Caractéristiques qualitatives des états financiers en Italie

March 8, 2008 – 11:20 am

L’objectif fondamental censé gouverner l’établissement des états financiers dérive, selon le commentaire ministériel annexé au décret de1991, du principe britannique de « true and fair view » Le décret stipule que les comptes doivent donner une « représentation vraie et correcte » (rappresentare in modo veritiero e corretto) de la situation financière de la société et des résultats de l’exercice (art. 2423 du Code civil). Le commentaire du ministère précise que cette expression est la traduction la plus fidèle possible de l’expression « true and fair view » de la 4 directive européenne. Mais cette expression n’a jamais fait l’objet d’une définition officielle, ni par le ministère, ni par la loi. Les comptes doivent aussi être établis avec clarté (chiarezza). Ces principes s’appliquent également aux états financiers consolidés des groupes et des institutions financières (décret 127/1991 et décret 87/1992).Depuis l’introduction en 1993 de l’objectif de « représentation vraie et correcte », nombreux sont ceux qui se sont interrogés sur l’interprétation de ce principe et sur ses conséquences. L’adoption d’un concept développé dans un contexte juridique complètement différent ne pouvait que soulever des problèmes; en particulier lorsque, comme en Italie, certains principes fondamentaux existaient déjà (« sincérité », «vérité », « clarté » et « précision ») .

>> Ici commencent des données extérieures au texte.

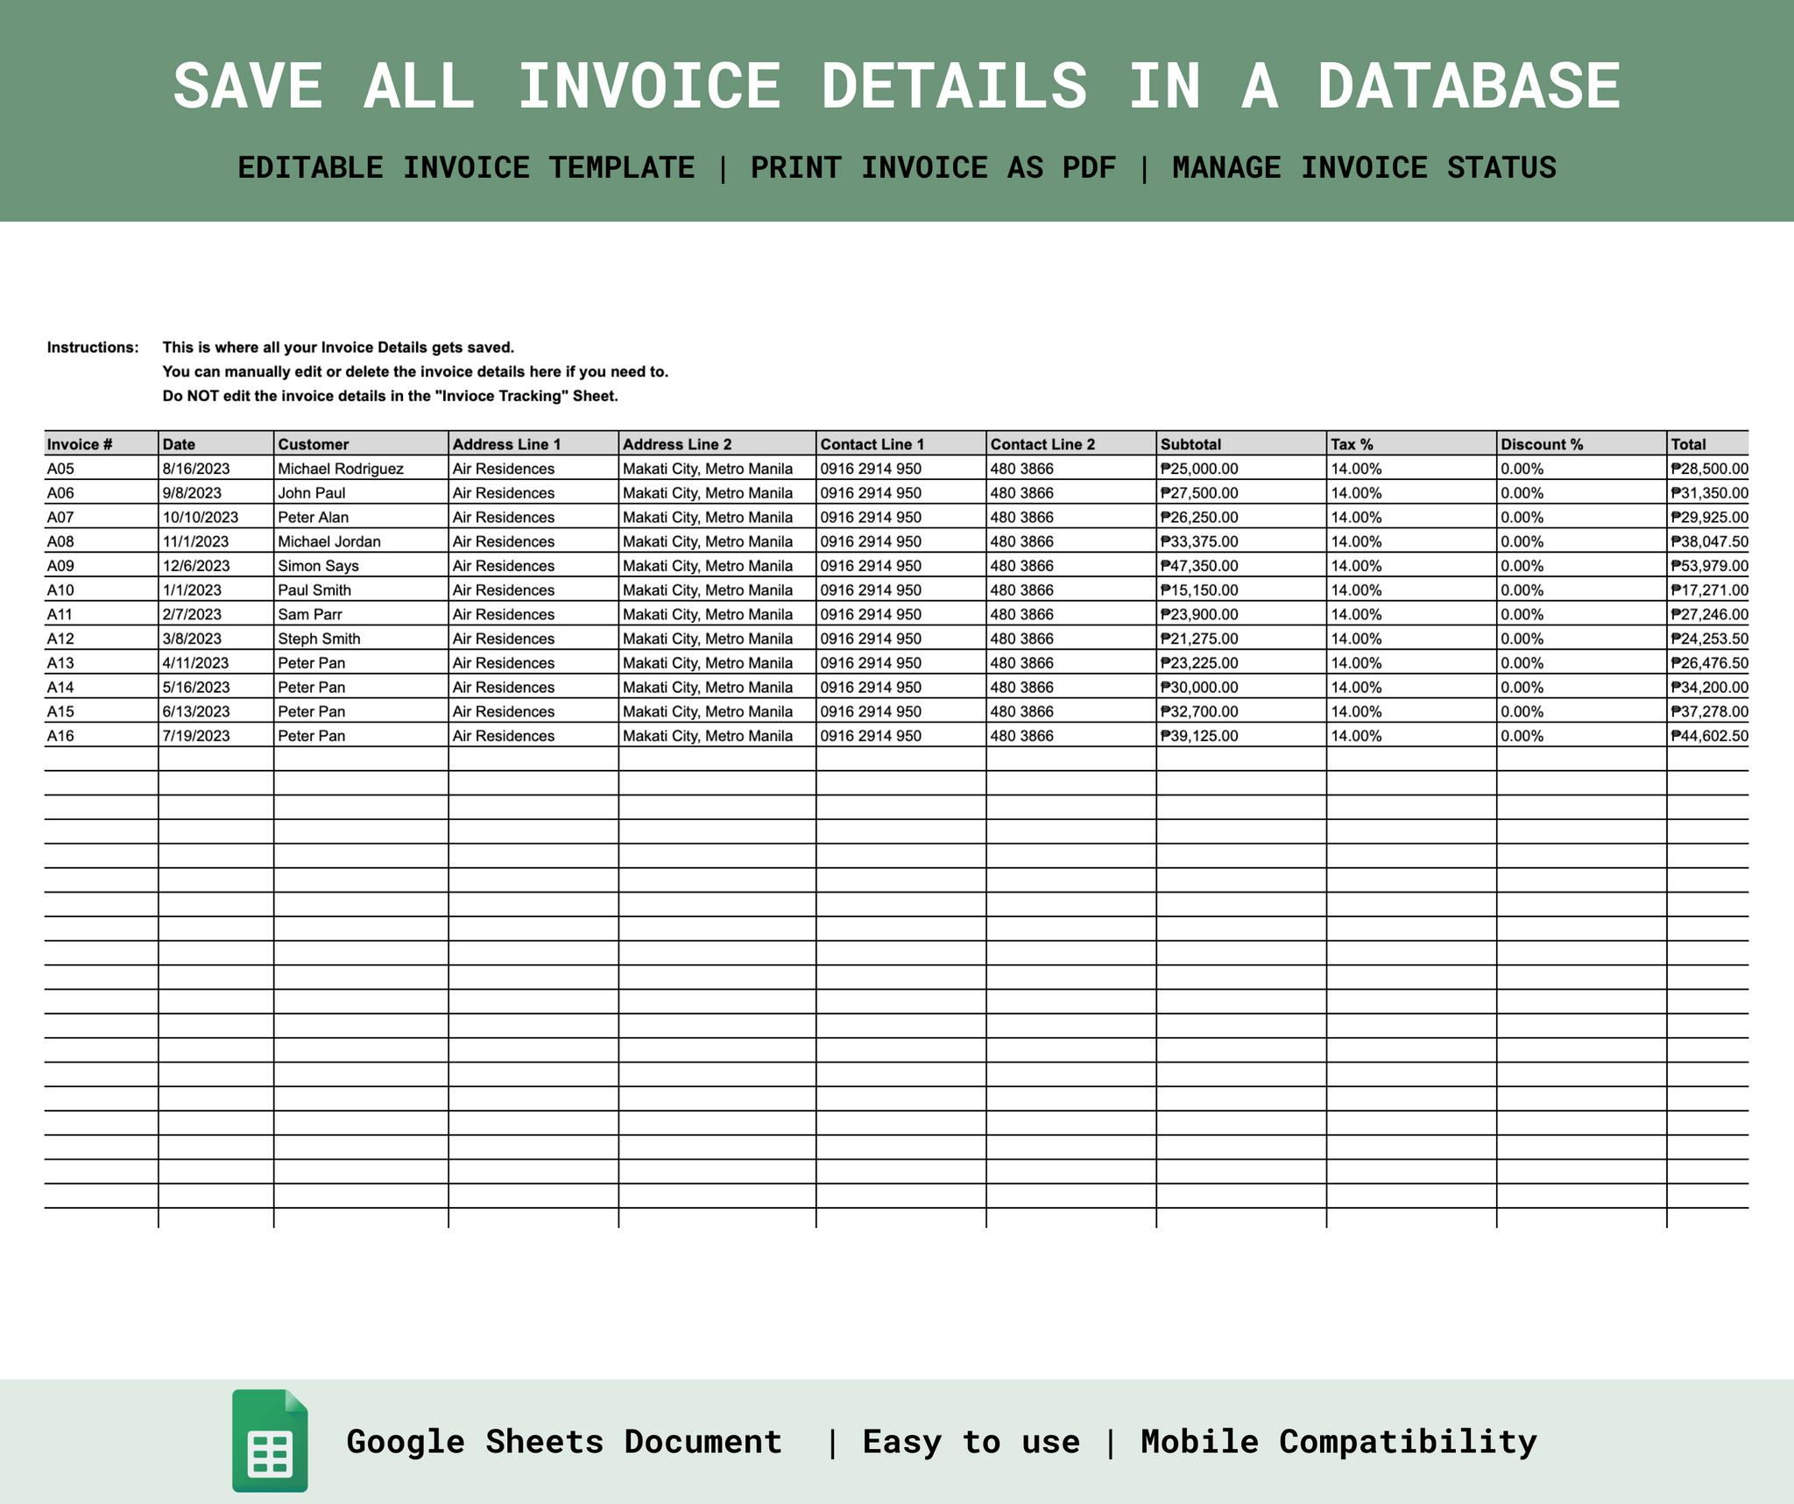Click the Google Sheets logo icon
The height and width of the screenshot is (1504, 1794).
[x=270, y=1440]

Malgré les espoirs suscités par l’introduction du principe d’image fidèle, il semble que la portée véritable d’un principe général de cette sorte soit extrêmement limitée, compte tenu de l’existence de règles juridiques obligatoires. La jurisprudence estime en effet que la conformité aux dispositions légales vaut automatiquement application du principe général. L’influence de ce dernier se limite donc aux cas où il n’existe pas de règles détaillées et au contenu de l’annexe (un peu comme en Allemagne).

La loi définit aussi quelques conventions comptables de base qui complètent le principe fondamental de «représentation vraie et correcte ». Ce sont les principes de « prudence », d’« indépendance des exercices », de « permanence des méthodes d’évaluation» et de « continuité d’exploitation» (art. 2423 bis du Code civil). Leur interprétation ne diffère pas de celles en usage dans les autres pays.